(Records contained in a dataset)
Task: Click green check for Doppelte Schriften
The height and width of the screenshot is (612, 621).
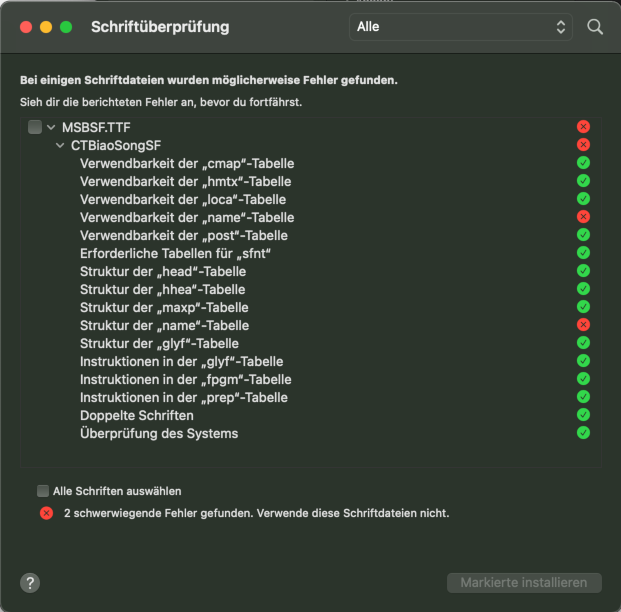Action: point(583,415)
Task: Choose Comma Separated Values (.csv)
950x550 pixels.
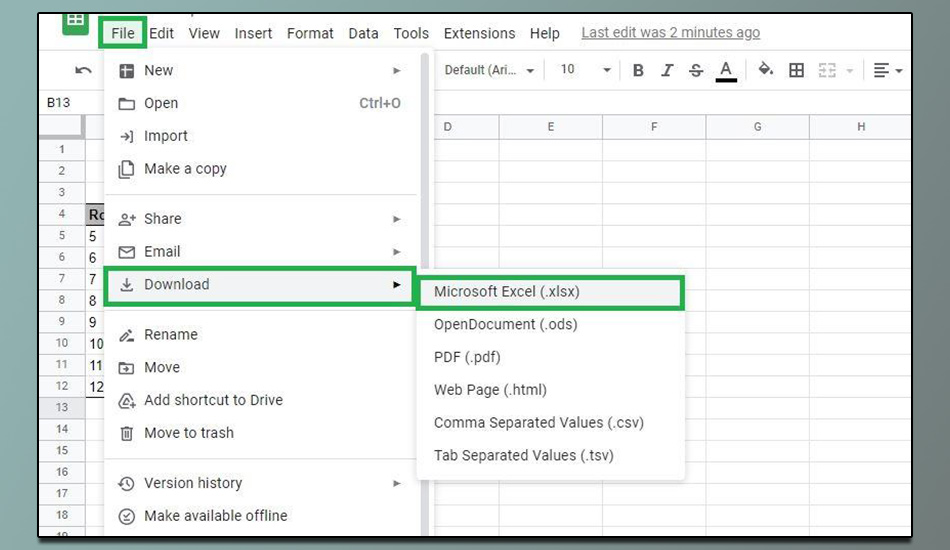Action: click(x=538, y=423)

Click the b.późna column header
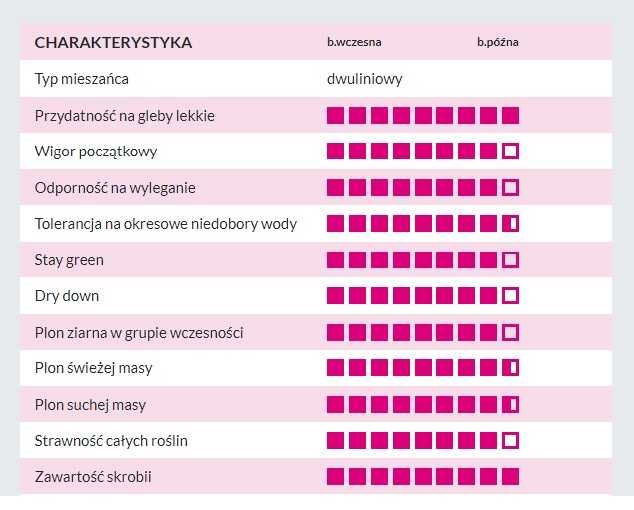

Work task:
Your answer must be an exact copy of the lines from the one with "The height and" through the final line of the data, both included, without any pictures.

Result below:
The height and width of the screenshot is (612, 621).
Action: point(583,415)
Task: Choose Comma Separated Values (.csv)
950x550 pixels.
Action: click(x=538, y=423)

Click the b.późna column header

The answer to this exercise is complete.